Я ухитрялась не замечать изменения в своем теле, но под испытующим взглядом Майера не считаться с этим стало невозможно.
– Я беременна? Верно? – сказала я, сжимая спинку стула.
– Похоже. Я с ноября беспокоюсь. Вроде и платье стало теснее, и тошнота… Ну, думаю, это наверняка.
В то время смертным грехом считался не только секс без брака, незамужние матери были позором для семьи, их избегали и презирали. Я пришла в ужас.
– Что же делать? – спросила я.
– А мать знает?
Я задумалась. Она моя мать, вроде бы должна догадываться, но никаких признаков я не замечала.
– Она мне ничего не говорила.
– Но знает ли она?
– Нет, – горько ответила я, поняв, что она даже не заметила, что я перестала брать вату, хотя всегда строго следила за запасами.
– Конечно, нет, ей не до меня.
Ma chère, что тебя так поразило? Разве ты никогда не слышала о девчонках, ни с того ни с сего рожавших в школьных туалетах? Так уж вышло, до последних трех месяцев никто и не подозревал, что я ношу под сердцем ребенка. Благодаря ежедневному подай-принеси, всегда на ногах, я была крепкой и выносливой. А мать… похоже, просто не хотела знать… впрочем, как и о многом другом. Это все равно что разворошить муравейник. Лишь спустя много лет, ma chère, я поняла материнскую слепоту и бездействие. Герр Майер проявил больше сочувствия. Он посмотрел через всю комнату на дверь в кухню.
– Не говори ей, Роза. Это разобьет ей сердце, – заметил он, складывая вилку с ножом на тарелку рядом с забытым кнедликом.
Я проследила за его взглядом. Мужчины в баре все еще пили и беседовали. За покрытыми инеем окнами на площади двигались тени.
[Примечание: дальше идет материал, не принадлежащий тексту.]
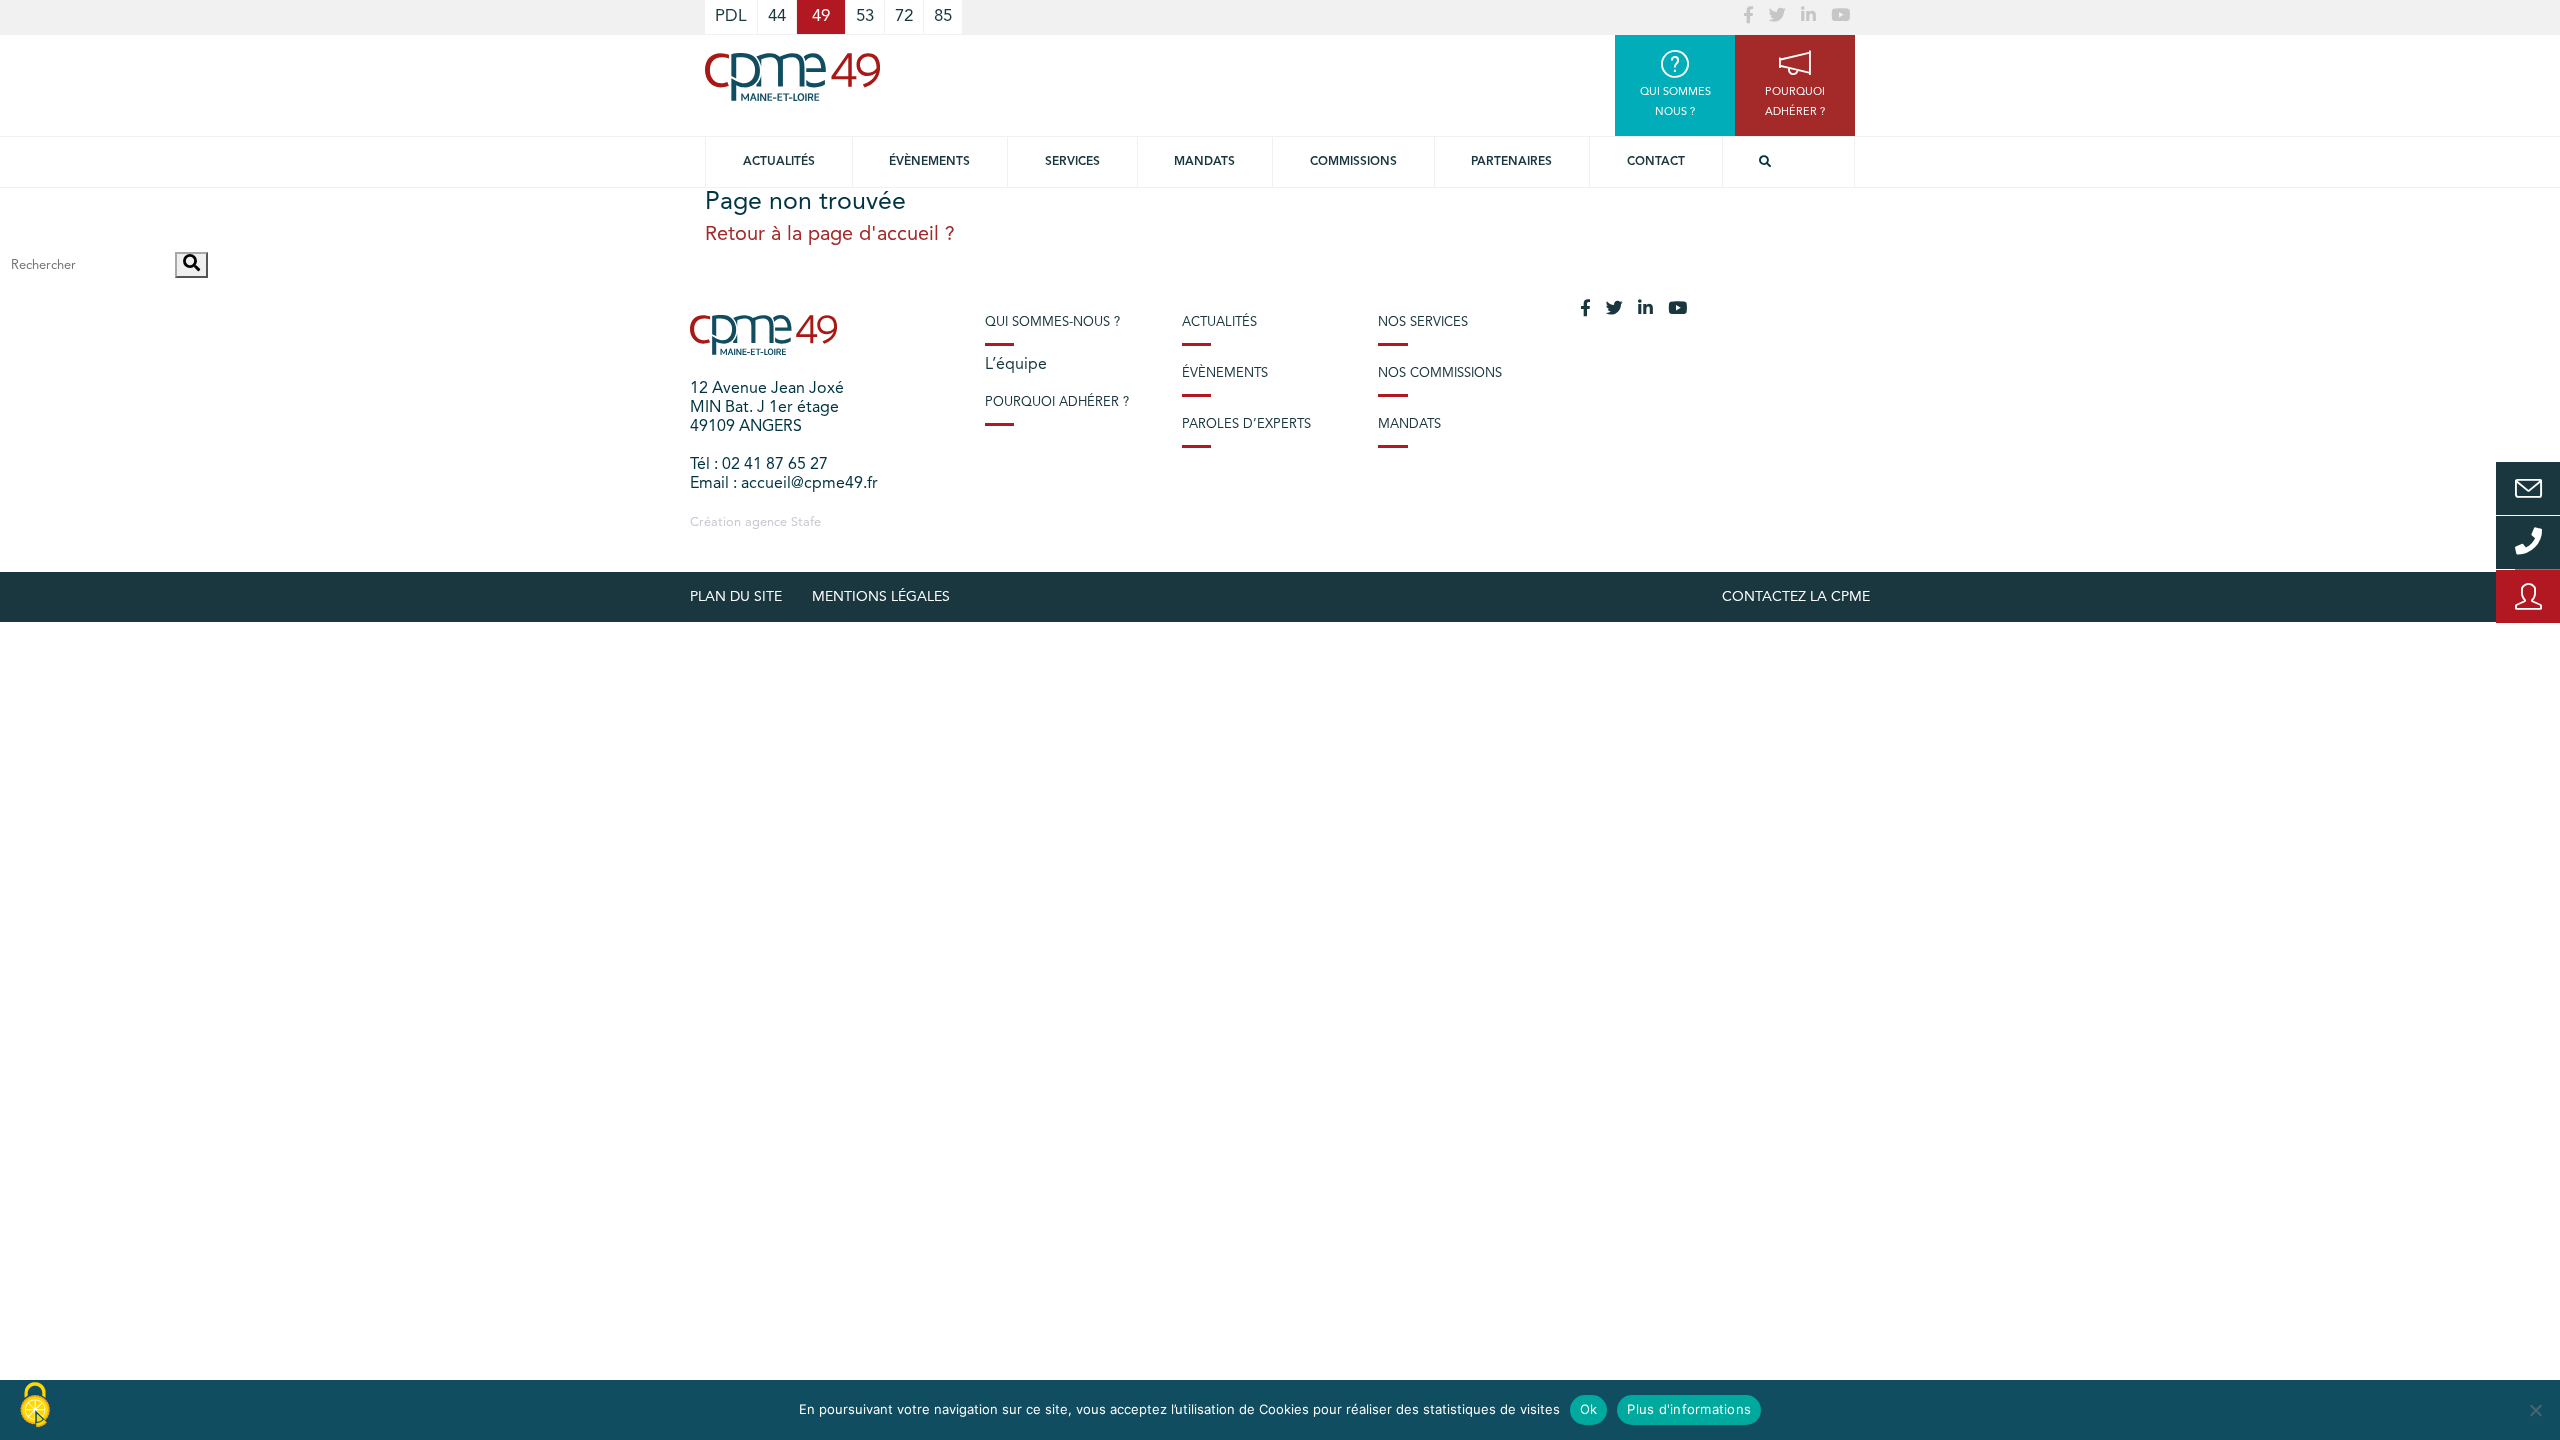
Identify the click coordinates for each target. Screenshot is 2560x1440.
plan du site (736, 597)
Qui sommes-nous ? (1052, 322)
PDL (731, 16)
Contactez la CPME (1796, 597)
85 (943, 16)
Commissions (1353, 162)
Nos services (1423, 322)
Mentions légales (881, 597)
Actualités (779, 162)
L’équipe (1016, 365)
Мир казался прежним, но он коренным образом изменился.
Вдруг Майер выпрямился.
– Тебе нельзя здесь оставаться, – решил он.
До сих пор я жила только «здесь», не зная других мест. Мысль о том, что придется куда-то уехать, меня пугала.
– Почему?
– Люди смекнут, в чем дело, а тут еще Шляйх пропал…
Он твердо и решительно покачал головой.
– Нет, тебе придется уехать.
Я задумалась в поисках решения.
– Я могла бы выйти замуж.
– За Томаса? Эта тропка только приведет к нему.
Мне казалось, он имеет в виду, что все посчитают Томаса отцом ребенка, но теперь я понимаю, почтальон беспокоился о другом: тело Шляйха обнаружат и убийство припишут Томасу.
– По-вашему, мне лучше уйти? – переспросила я.
– Да, другого выхода я не вижу, – пожал он плечами и снова вздохнул. – Я отведу тебя через перевал… и скоро.
Герр Майер дал мне неделю. Он объяснил, что сейчас еще можно пройти по снегу и льду, и нужно идти, пока я в силах подняться в гору. Сборы мои были недолги. Бедному собраться – только подпоясаться.
Каждый день после обеда я находила причину пойти прогуляться. Томас поджидал меня на краю деревни, и каждый день мы выбирали другой маршрут. Но куда бы мы ни шли, ничего не менялось.